Ammette per la prima volta che la strage è stata eseguita da “radicali islamisti“. Ma in un nuovo videomessaggio alla nazione, il secondo dall’attentato di venerdì al Crocus City Hall, il presidente russo Vladimir Putin evoca ancora una volta una responsabilità ucraina dietro la carneficina alla sala concerti di Mosca, rivendicata con tanto di video dall’Isis-K (la filiale afghana dello Stato islamico). “Sappiamo per mano di chi è stata commessa questa atrocità contro la Russia e il suo popolo. Siamo interessati a chi sia il mandante“, afferma. “Il terribile crimine commesso il 22 marzo è un atto di intimidazione. E sorge subito la domanda: chi ne trae vantaggio?“, si chiede il capo del Cremlino. E la sua risposta è in un’altra domanda (retorica): “Perché i terroristi cercavano di andare in Ucraina e chi li aspettava là?”. Il riferimento è alla ricostruzione, diffusa dall’intelligence russa, secondo cui i responsabili dell’attacco (arrestati nelle ore successive) volevano fuggire verso il confine.

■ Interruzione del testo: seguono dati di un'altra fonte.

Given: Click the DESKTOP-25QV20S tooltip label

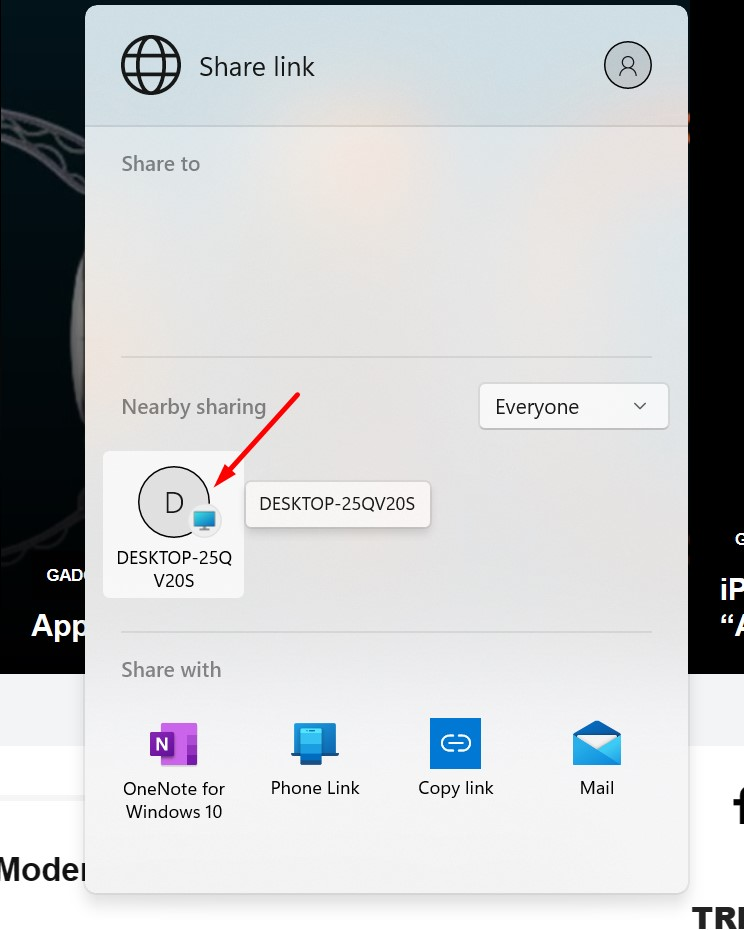Looking at the screenshot, I should (337, 504).

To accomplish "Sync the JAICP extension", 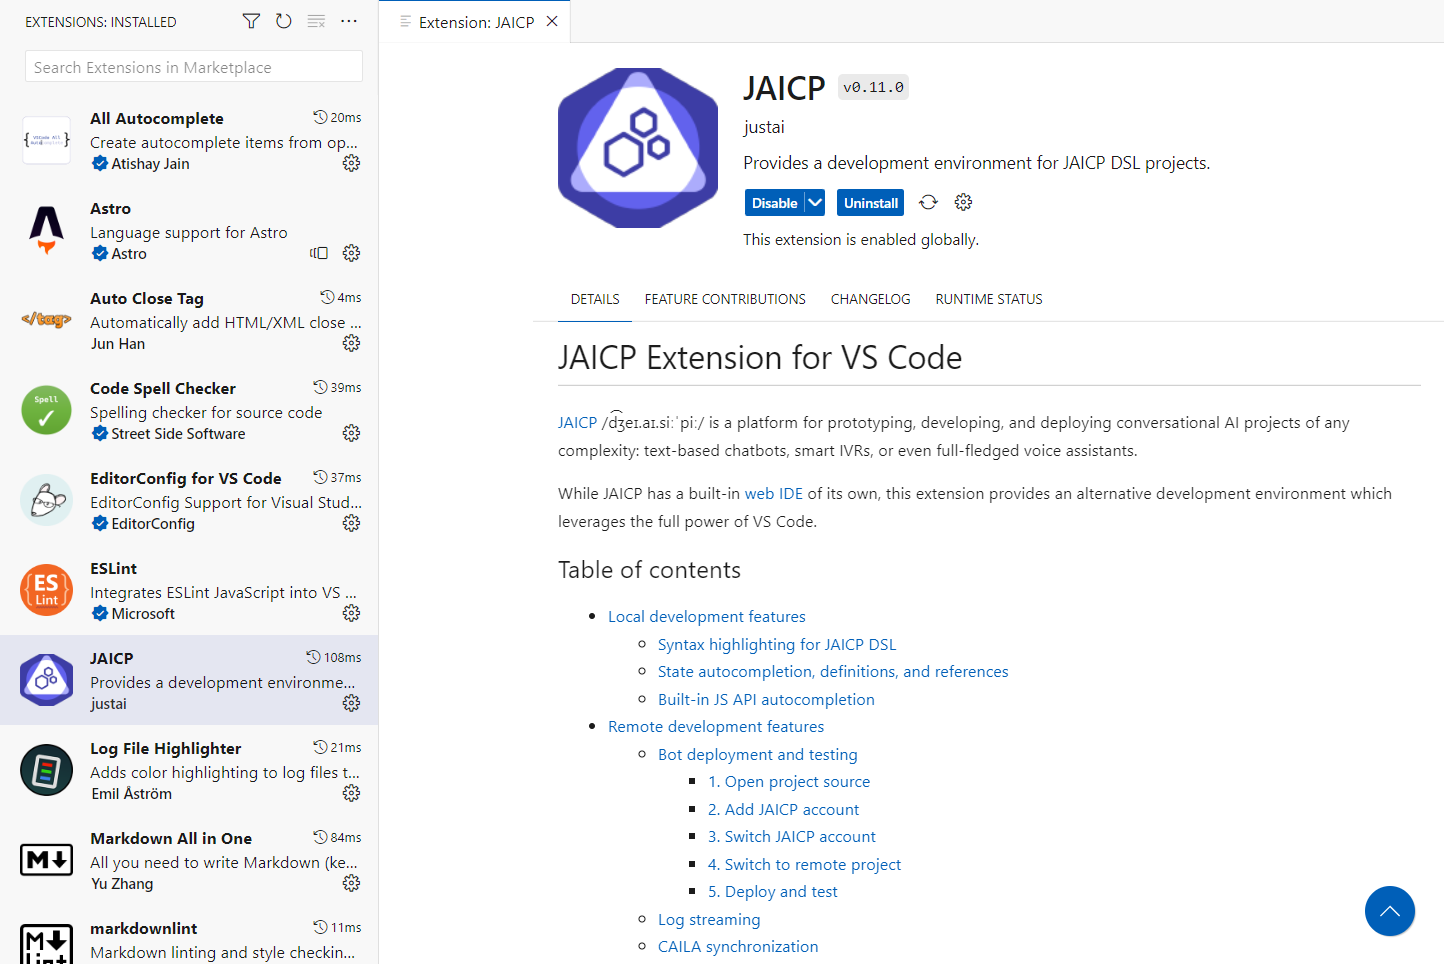I will pyautogui.click(x=928, y=202).
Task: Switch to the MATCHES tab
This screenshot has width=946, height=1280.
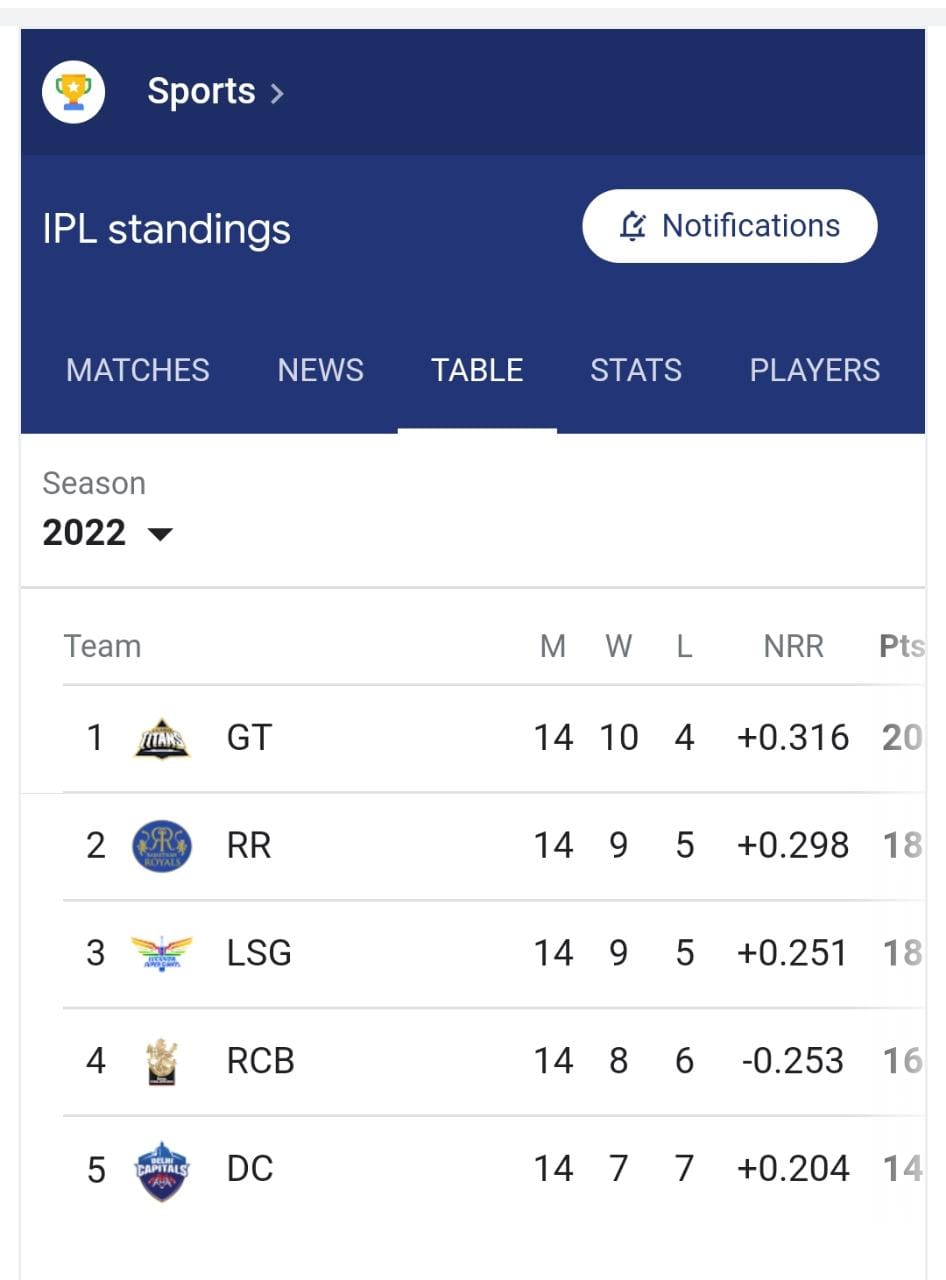Action: pyautogui.click(x=138, y=370)
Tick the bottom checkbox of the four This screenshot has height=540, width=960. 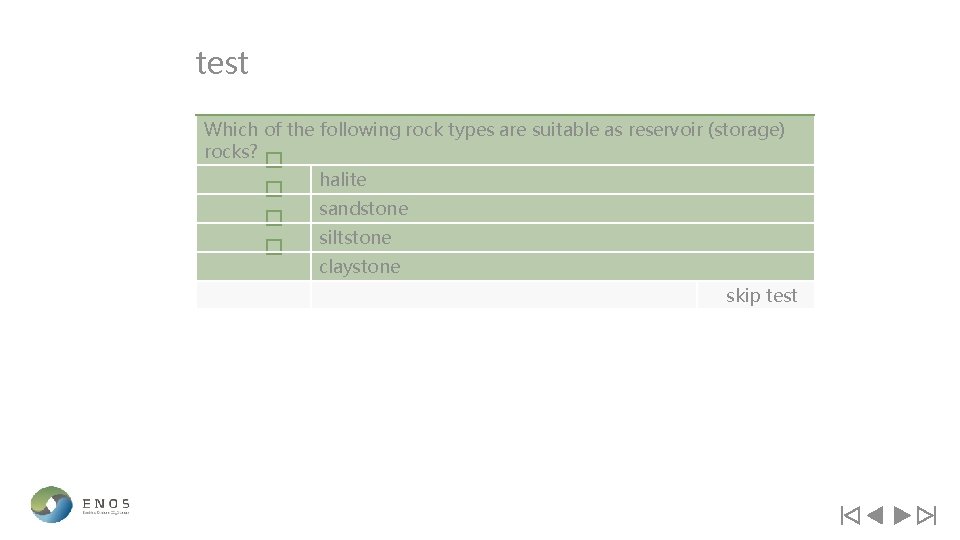tap(274, 247)
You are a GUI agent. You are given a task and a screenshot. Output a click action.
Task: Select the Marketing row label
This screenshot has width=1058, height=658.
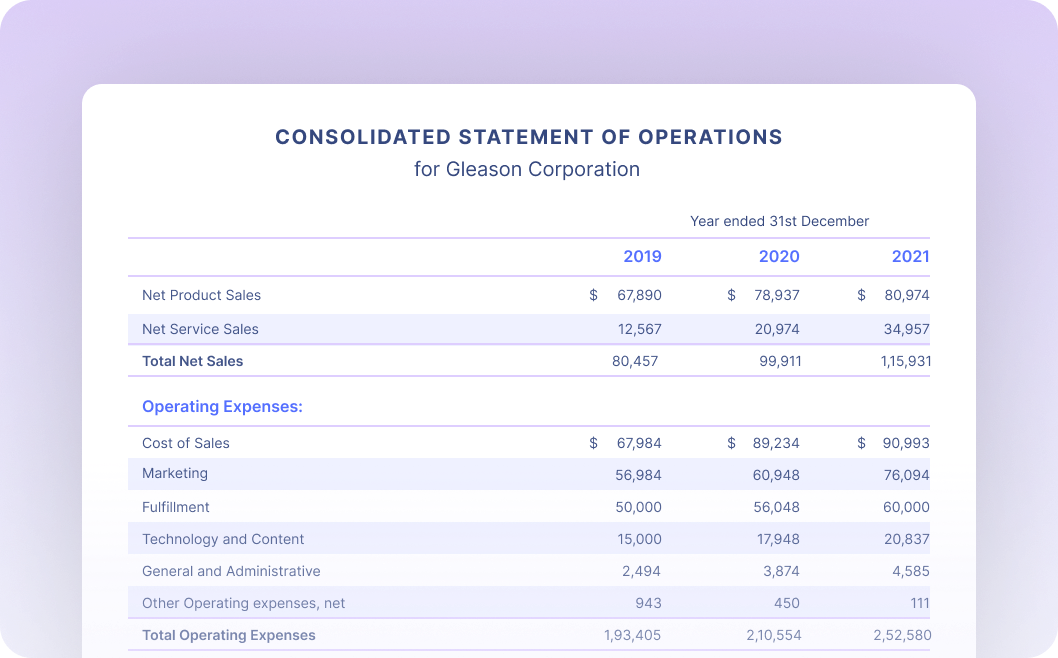click(x=175, y=473)
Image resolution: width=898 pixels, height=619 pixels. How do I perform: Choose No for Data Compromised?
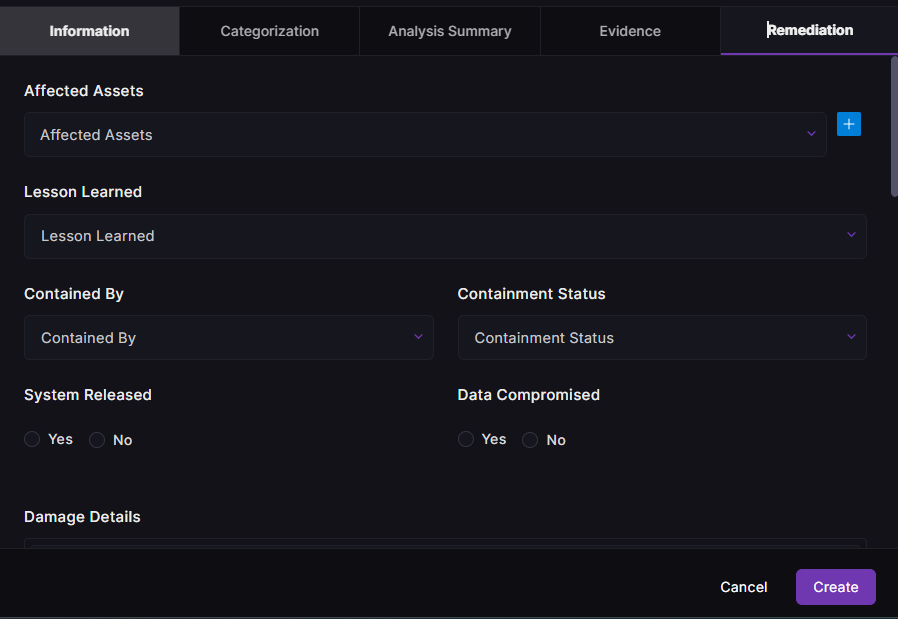point(530,440)
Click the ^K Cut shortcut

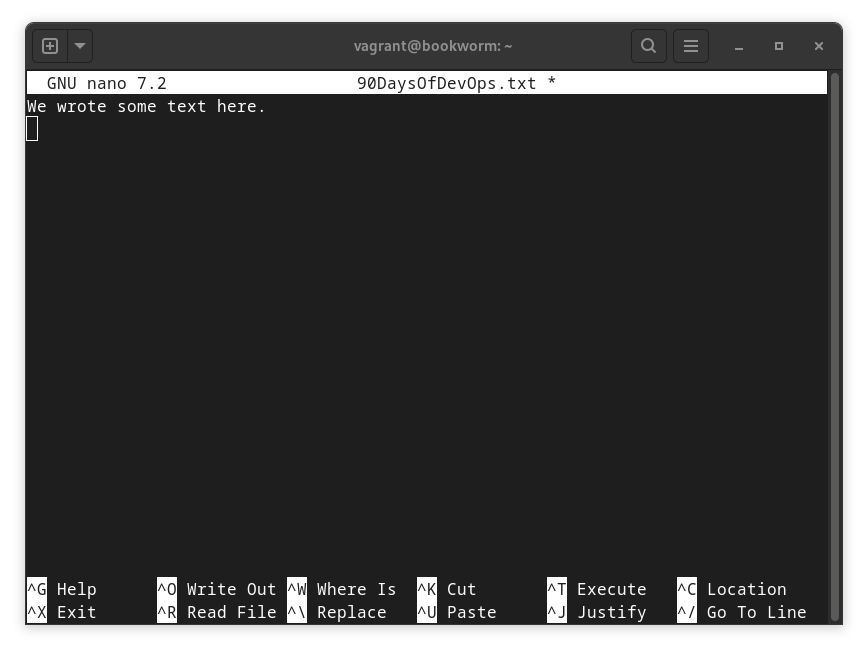[x=447, y=589]
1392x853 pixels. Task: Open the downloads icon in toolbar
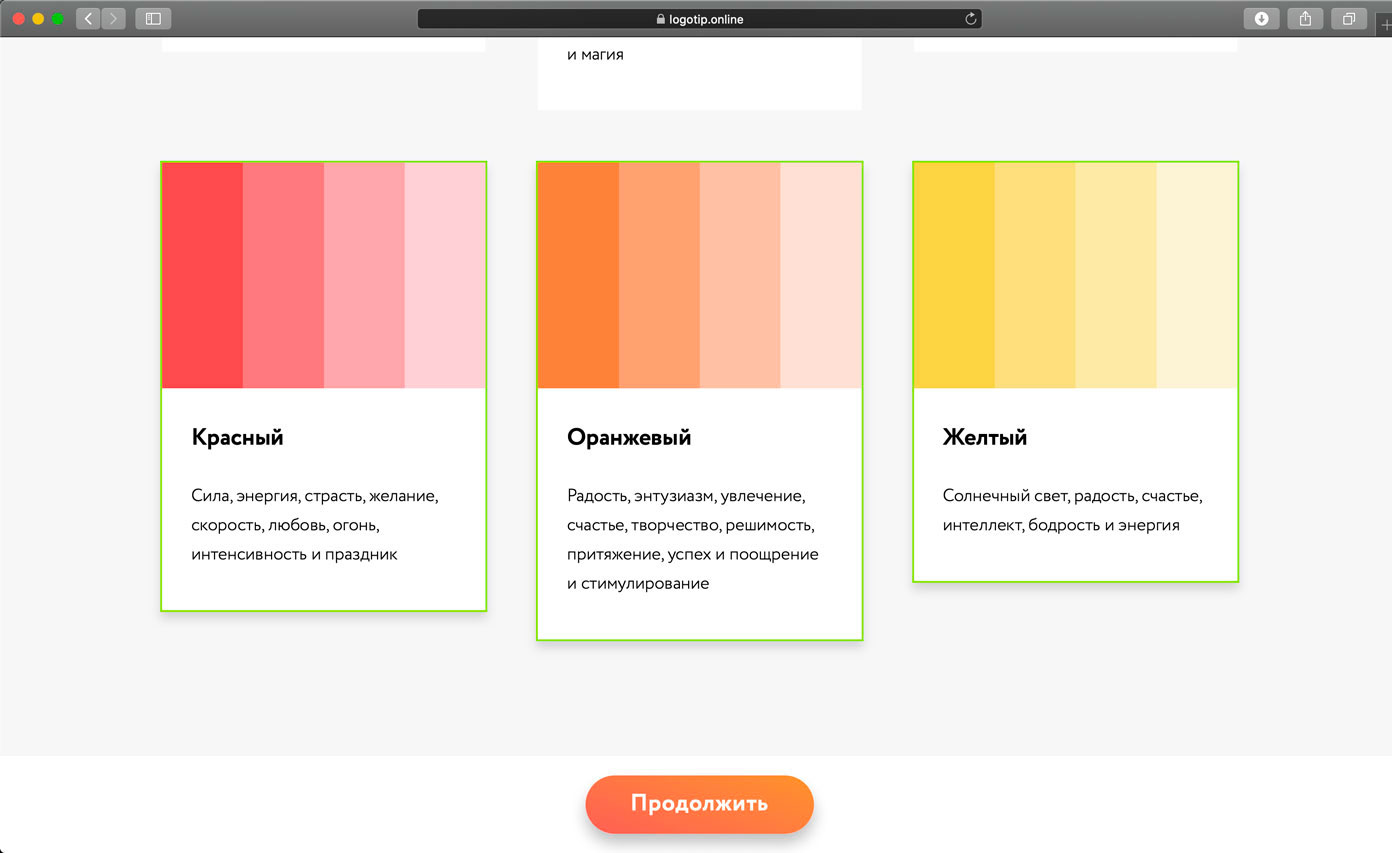(1261, 18)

“In questo momento difficile, la nostra società ha dato un esempio di vera solidarietà, unità, sostegno reciproco”, afferma Putin. E attacca gli Stati Uniti, che, ” attraverso diversi canali, stanno cercando di convincere tutti che non ci sarebbe traccia di Kiev” nella dinamica dell’attentato. E si dice convinto che “questa atrocità” possa essere stata commessa soltanto “da parte di coloro che dal 2014 sono in guerra con il nostro Paese per mano del regime neonazista di Kiev”. E cioè “gli islamici radicali, la cui ideologia lo stesso mondo islamico combatte da secoli”. Ma l’Ucraina, afferma Putin, è già spacciata: “La loro pubblicizzata controffensiva è completamente fallita, questo è già riconosciuto da tutti, le forze armate russe mantengono l’iniziativa lungo l’intera linea di contatto di combattimento e tutte le misure adottate dal nemico per stabilizzare il fronte non portano al successo”.